Social Construction: Modern Architecture in British Mandate Palestine

Israel’s cities are changing minute by minute. New residential towers, commercial centers, and public transit projects transform not only the urban landscape, but also the urban experience. Though it is still possible to see traditional shop windows and low-rise apartment blocks whose facades evolved gradually over the decades, these already have a nostalgic flavor to them. They have been overtaken by construction on a radically different scale, as if a new city altogether has been superimposed on what was. Perhaps this explains the parallel endeavor to meticulously restore certain historic buildings – not as part of the contemporary urban texture, but as architectural rarities, which underscores even more the sharp divide between then and now.

Architecture reflects the values and aspirations of a society. Walking around a historical city, we are able to intuit the social and cultural intentions that produced it. The Jewish architects active in British Mandatory Palestine during the 1930s were part of the Modernist Movement of the period, but they adapted its architectural language to the local climate and materials and to existing urban master plans. At the same time, in the spirit of this particular place and moment in history, architecture served to redefine the boundaries between the individual and the collectivity. The unique modernist style that evolved came to be identified with the birth of a state.

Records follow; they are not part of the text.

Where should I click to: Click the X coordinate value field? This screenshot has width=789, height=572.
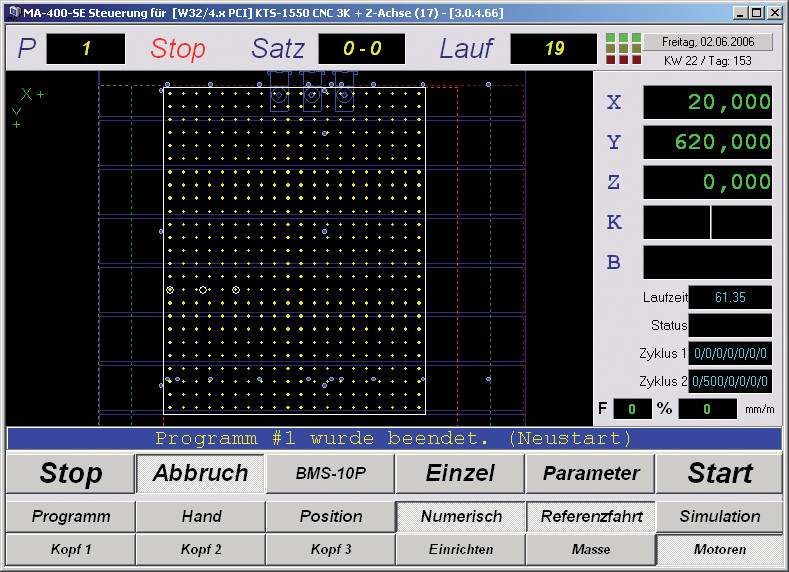coord(707,102)
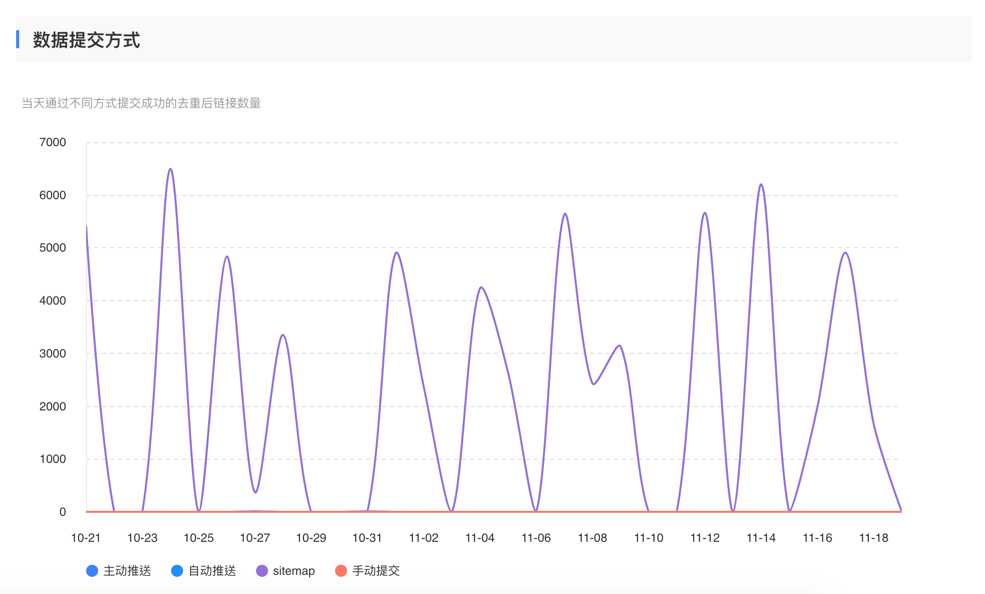Toggle the 手动提交 series label
The width and height of the screenshot is (985, 594).
pyautogui.click(x=375, y=571)
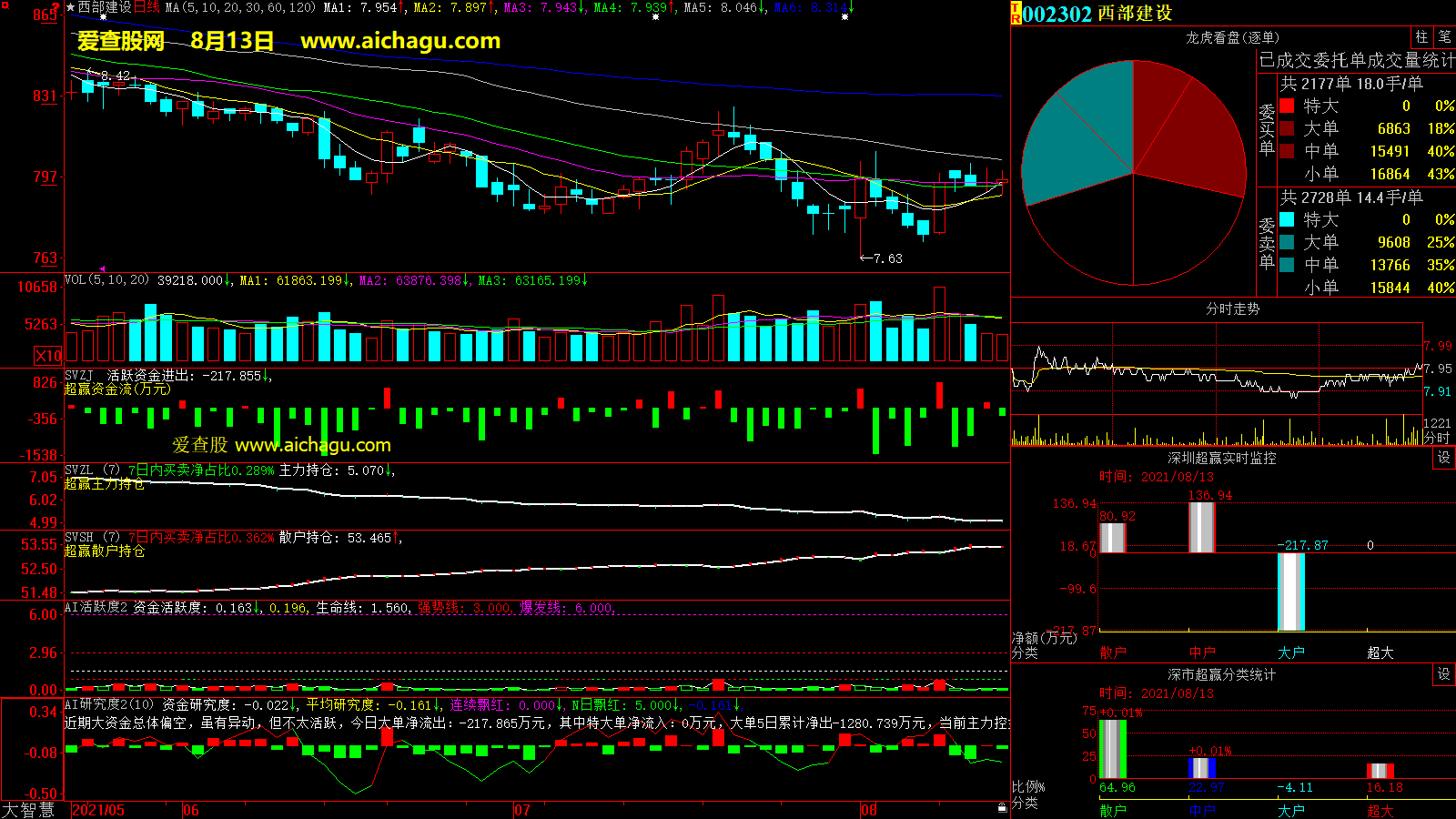Click the white marker below the chart title
The image size is (1456, 819).
click(103, 18)

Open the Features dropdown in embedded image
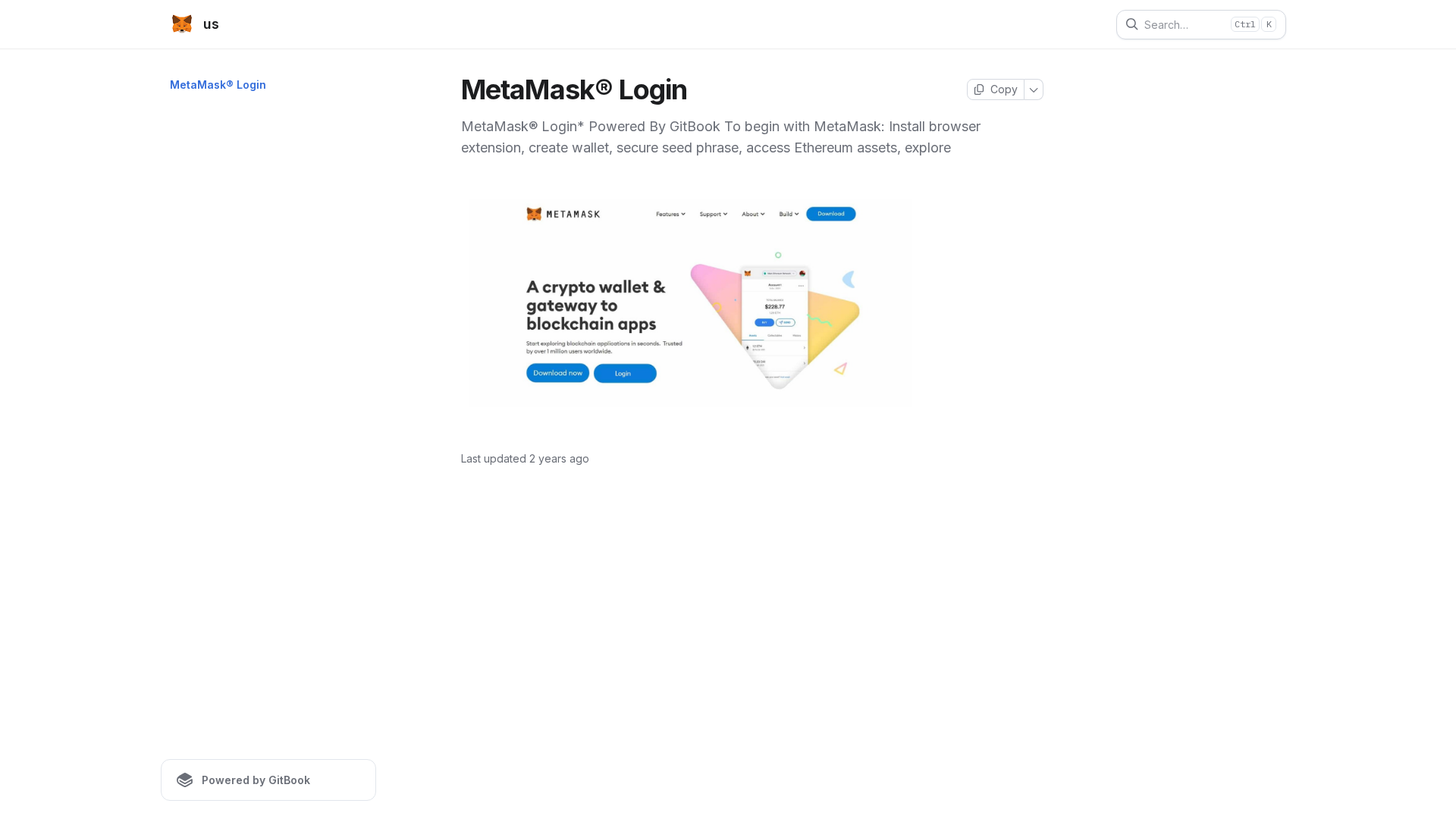click(670, 214)
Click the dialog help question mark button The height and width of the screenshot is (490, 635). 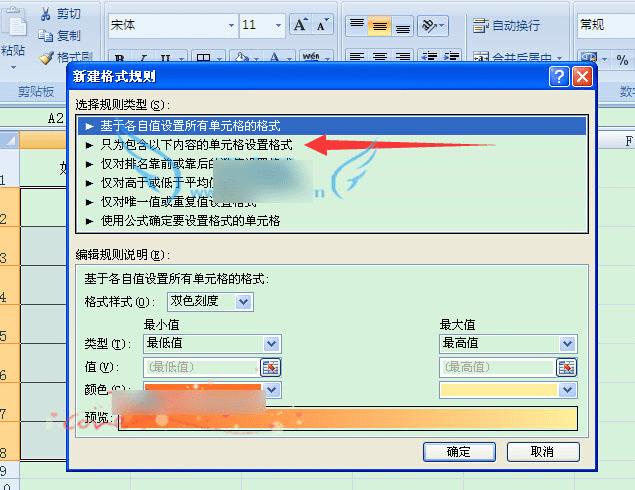tap(559, 77)
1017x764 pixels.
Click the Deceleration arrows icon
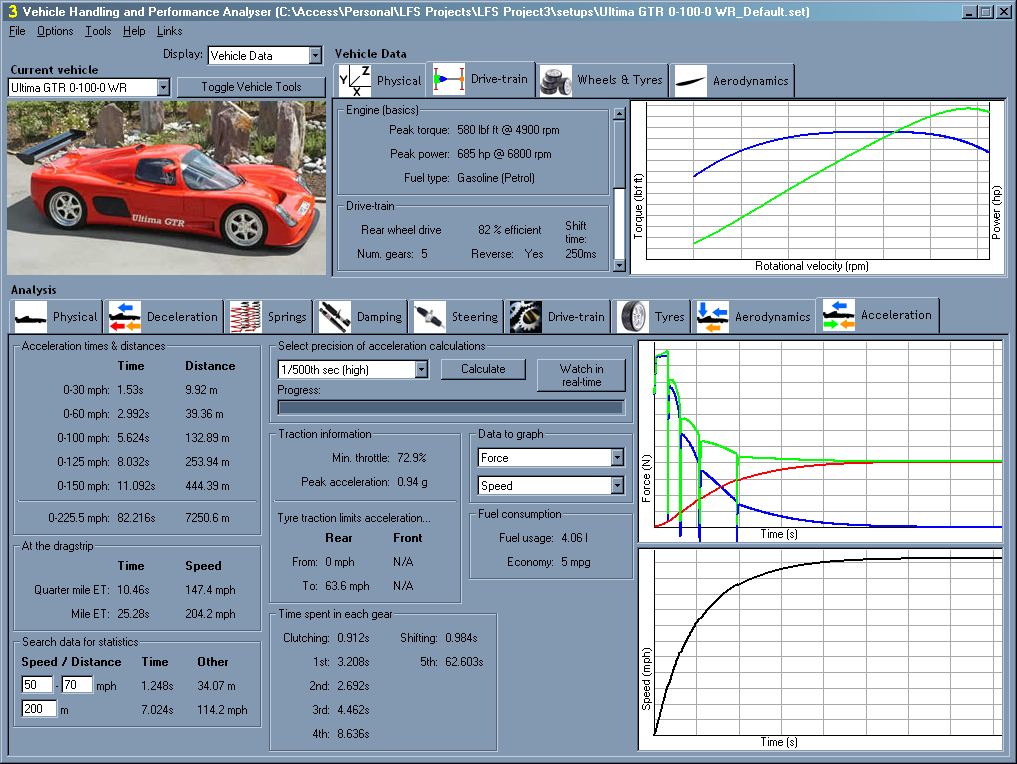[125, 317]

Contemporary architects Ada Karmi-Melamede and Dan Price have devoted more than two decades to studying the architectural legacy of Palestine during the British Mandate. With the help of colleagues and students, they gathered a wealth of archival material and produced hundreds of original drawings to analyze the buildings presented in their book Architecture in Palestine during the British Mandate, 1917–1948. Previously exhibited at the Israel Museum in Jerusalem, the original exhibition focused on the book’s central chapter, investigating the components that made up the local modernist idiom of the 1930s in order to better understand its underlying philosophy, as well as its formal language.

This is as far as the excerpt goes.